Concrete Porch / Deck

Homeowner is a Commercial Constructuction Contractor.

Constructed and Supported Independent of the Home…

Looks like nice work. Was there an issue?

Not that I could see… Somewhat over design
You could park a car on this structure.

I used to build structures like that on a much larger scale. If properly constructed, you could park several vehicles on it.

The welds in photo 2 are not broken? All kinds of cement porch’s, patios and Olympic Stadiums . HA HA HA. in Montreal.
The land of ice locked streets and waterways.
It is a design flaw and the wrong use of material to stop rust.
What part of the states?
Those H beams could carry a building. Little overkill if you ask me.
Looks OK but for that style home home. 1950’s and beams with corrugation.
I will take photos and post them when its a bit warmer.

Expense for this type construction exceeds the housing area.
…this structure as it stands is 10 years old

Porch does span across to the adjoining property…
A Privacy Wall was added by a Subsequent Owner.

Did not notice any cracking at the welds.
Problems with paint adhesion and some areas of corrosion, not sure how it was painted… did not detect any issues to warrant a recommendation to X-ray the welds

Handrails do look like stadium rails…

Doubt you would need xray Mr.Hagarty. That cement slab is not a heavy mass for the beam-work.
For any residential area that is not typical building practice.
It can sometimes be challenged by municipality if someone complains.
It is comerical applocation in a residential building zone.
Mostly cement columns and form slab in Montreal Mr.Hagarty.
I will take some photos of friends homes. Nicely finished when the integrate steel into the architecture.
Much small circumferences of iron work and beams.
I have some shots taken in Greese of my friend exterior wrap around balcony being built. I was impressed. I will get 200 plus photos. All cement rod and no precast. It old school work that I grewup on. Bloody nice.

I’ve seen or heard it many times on this and other message boards; building to code should be the minimum standard, not the ceiling (or words to that effect). Well it looks like someone has done just that, they have far exceeded the bare minimum.

Cool, looks to be very low maintenance.

Wow! Unusual to see something like this in a residential world.
This thing could support 3 floors with no problem.

Looking at the connections, it is obvious to me that this material was left over from a commercial project somewhere and adapted to this design. Those welded connections are going nowhere.

Most assemblies as such would have been fabricated by a steel fabrication company and would have had bolted connections on the columns. This one shows field applied clip angles and the standard perimeter C-channels to support the 3" composite decking for the slab above.

This is an overkill for the use. Those H-columns would have the capacity of much more loading then in the picture.

Composite deck is also a component that becomes part of the suspended slab and becomes one with the other. Capable of 5-7’ spans between beams.

DATA ROWS

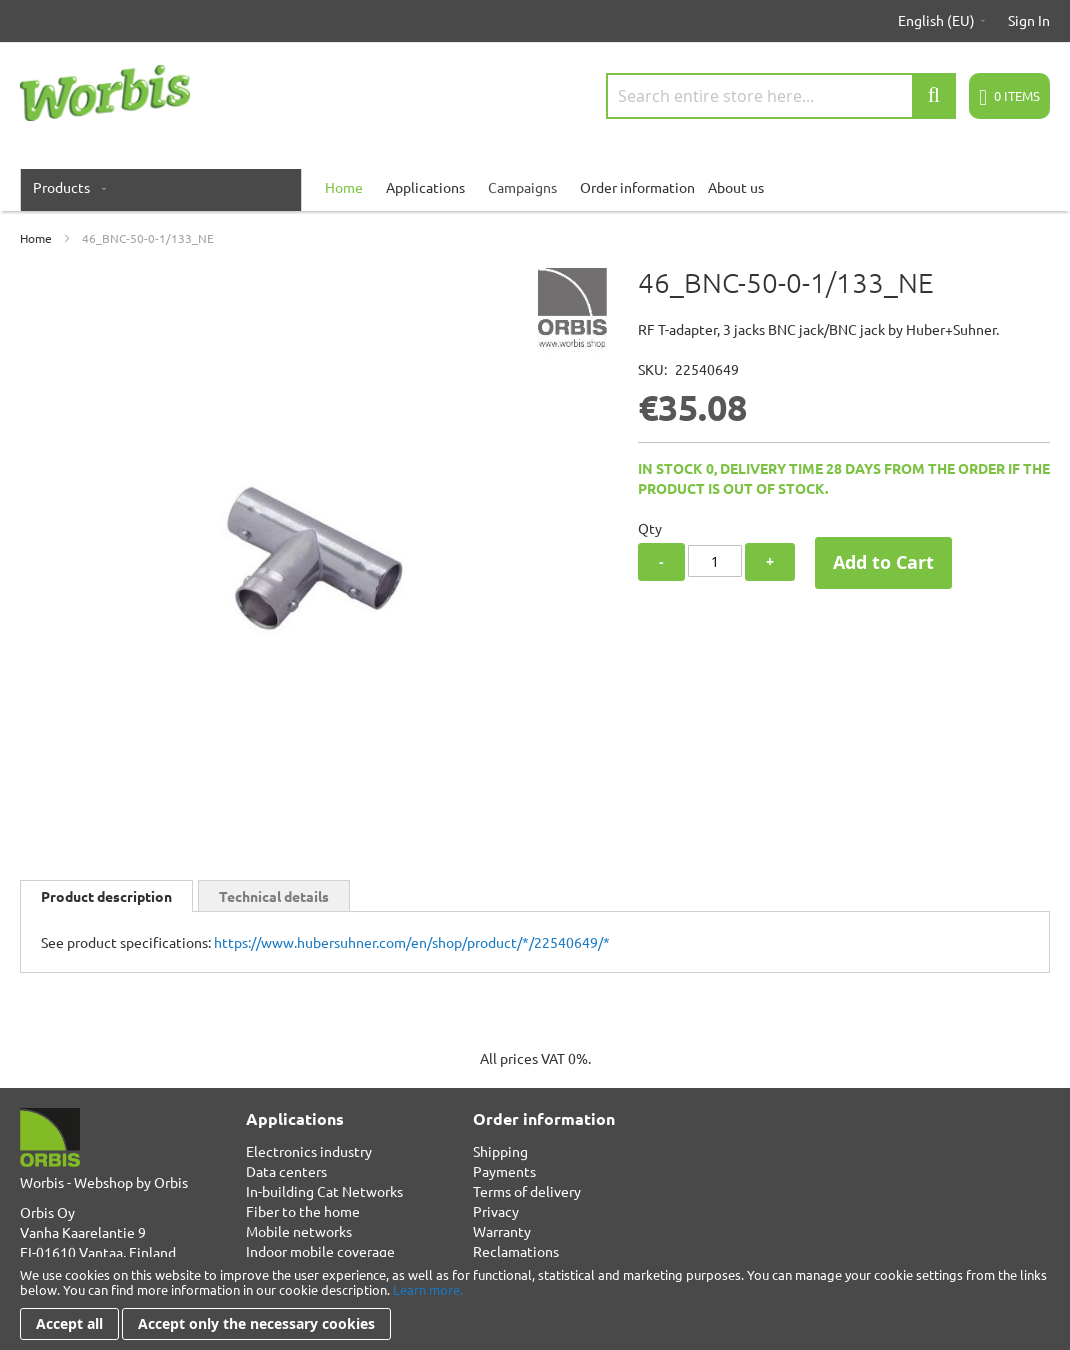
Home (36, 238)
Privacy (496, 1211)
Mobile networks (299, 1231)
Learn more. (428, 1289)
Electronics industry (309, 1151)
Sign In (1029, 20)
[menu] (535, 187)
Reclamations (516, 1251)
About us (736, 187)
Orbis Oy (47, 1212)
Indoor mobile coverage (320, 1251)
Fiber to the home (303, 1211)
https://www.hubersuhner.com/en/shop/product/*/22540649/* (412, 942)
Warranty (502, 1231)
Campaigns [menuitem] (522, 187)
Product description (106, 896)
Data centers (286, 1171)
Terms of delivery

SET OF TASKS
**1.** Reproduce word for word the part of the porch thread from "What part of" to "the housing area.".
**2.** According to the porch thread, what was added by a subsequent owner?
**3.** Please list each specific thing that commenters in the porch thread say the structure or its steel members could carry, support or hold.
The entries are separate material and have no connection to the porch thread.

REPLIES
**1.**
What part of the states?
Those H beams could carry a building. Little overkill if you ask me.
Looks OK but for that style home home. 1950’s and beams with corrugation.
I will take photos and post them when its a bit warmer.

Expense for this type construction exceeds the housing area.

**2.** A privacy wall.

**3.**
- A car
- Several vehicles
- A building
- 3 floors